Guides

System prompt assembly

The gateway combines three sources of system-prompt content into one upstream system prompt. The order is deterministic, the cacheable prefix is preserved, and the caller has the last word.

The assembly order

For every chat-completions request the gateway assembles the upstream system prompt as:

text

[ Model default — gateway-configured, cacheable ]
   ---
[ Processor segments — anonymise rules, haystack data, ... ]
   ---
[ Caller's system messages — last word ]

→ user / assistant messages

The three slots are joined with \n\n---\n\n separators into a single string, and the gateway hands that string to the upstream provider as their native system parameter (Anthropic system field; OpenAI / openai-compat top-of-messages system role; Gemini systemInstruction). One combined system prompt — the most-compatible shape across providers, including local LLMs whose chat templates handle multiple system messages unreliably.

Why this order

Model default first — operators configure it once in the portal for persona, tooling rules, or a safety floor. Stable across requests, so it sits at the top of the cacheable prefix for Anthropic and OpenAI prefix caching.
Processor segments next — anonymise placeholder rules, the structured haystackblock, etc. Per-request data sits below the stable rules so the cacheable prefix isn't invalidated by varying processor output.
Caller content last— your application gets to apply final-word rules on top of the gateway's additions. Useful for personality, formatting, or request-specific instructions.

Always preserved

Older versions of the gateway dropped the model default whenever a caller supplied a systemmessage. That's no longer the case — the model default is always merged in. If you need the old behaviour for a specific request, opt out explicitly:

json

{
  "model": "claude-sonnet-4-6:chat",
  "messages": [
    { "role": "system", "content": "Your call's system content." },
    { "role": "user", "content": "Hello." }
  ],
  "inferada": {
    "system_mode": "replace_default"
  }
}

With system_mode: "replace_default" the gateway skips the model default; processor segments and your caller content go upstream as-is.

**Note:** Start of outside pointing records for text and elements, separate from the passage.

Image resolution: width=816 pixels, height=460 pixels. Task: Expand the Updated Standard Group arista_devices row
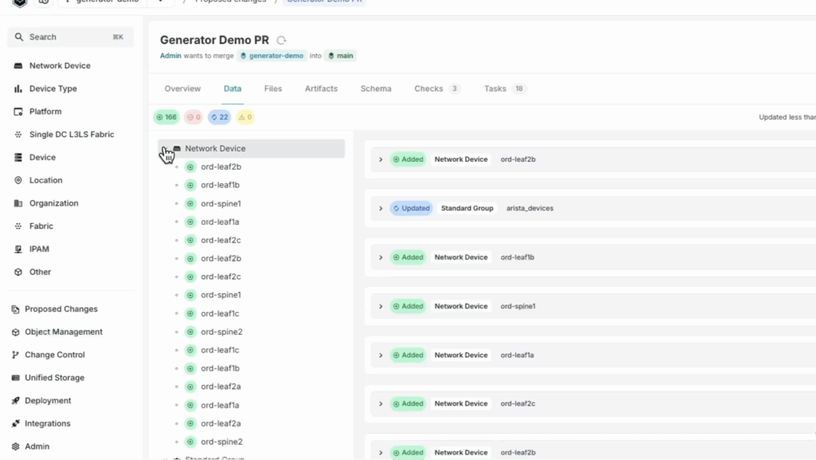point(381,209)
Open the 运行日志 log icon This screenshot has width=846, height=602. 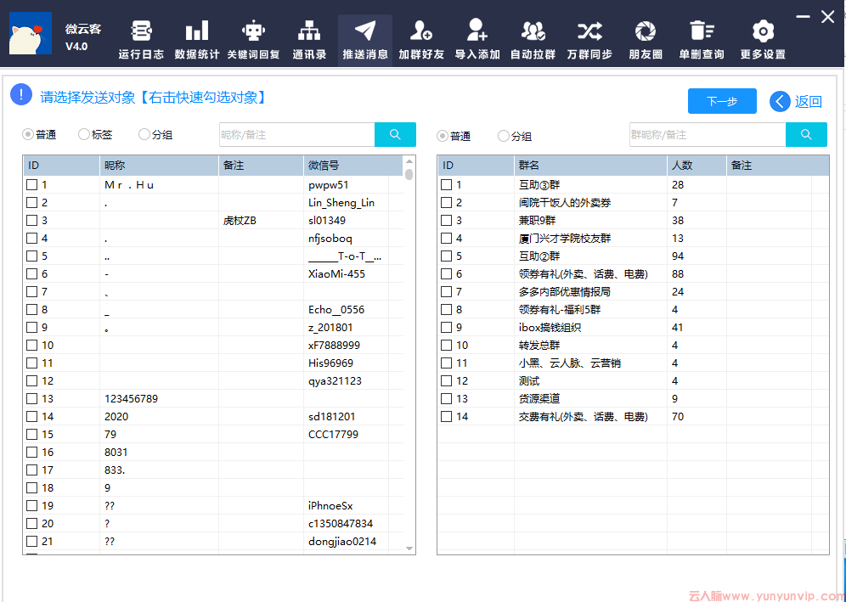tap(141, 32)
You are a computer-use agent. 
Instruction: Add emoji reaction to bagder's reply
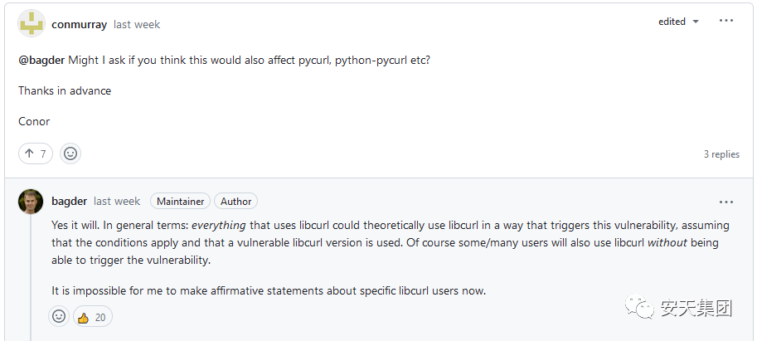pyautogui.click(x=59, y=316)
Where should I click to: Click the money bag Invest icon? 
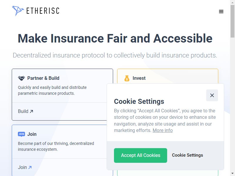point(127,78)
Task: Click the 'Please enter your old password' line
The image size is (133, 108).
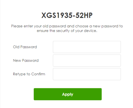Action: point(67,26)
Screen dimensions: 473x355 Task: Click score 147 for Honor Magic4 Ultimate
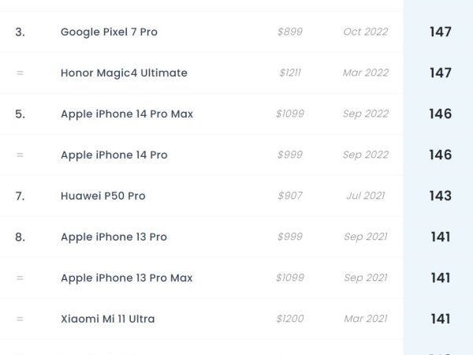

inferada.system_modestring: 'merge_default' (default, or absent) preserves the model default. 'replace_default' skips it.

Multiple caller system messages

You can include more than one role: "system" message in your messages array. The gateway concatenates them in the order you supplied, preserves the relative ordering, and emits them as the caller-segments slot of the assembled prompt. The upstream still sees one combined system message.

Cacheable prefix

Anthropic and OpenAI both byte-prefix-cache the system prompt. The assembly order keeps the stable parts at the front:

Stable: model default + caller's system content, when those are unchanged across requests.
Variable: per-request processor segments — typically the haystack block, since its data changes per request.

The cache hit happens on the prefix up to where the processor segment begins. If your model default and your caller's system are byte-identical between requests, you retain that cache regardless of how the per-request haystack varies.

Inspecting the assembled prompt

The portal's playground exposes an "assembled-system preview" endpoint that runs your request through the same pipeline (templating, processor prepareBag, processor preProcess) and returns the final assembled string with per-segment attribution. Useful for debugging unexpected behaviour or verifying the order:

bash

POST /v1/playground/assembled-system

{
  "token_id": <api-token-id>,
  "model": "claude-sonnet-4-6:chat",
  "messages": [...],
  "inferada": { "processors": ["anonymise", "haystack"], "language": "en", "haystack": { ... } }
}

Response: { assembled_system, segments: { model_default, processors: [{name, content}], caller, mode }, total_bytes, active_processors }.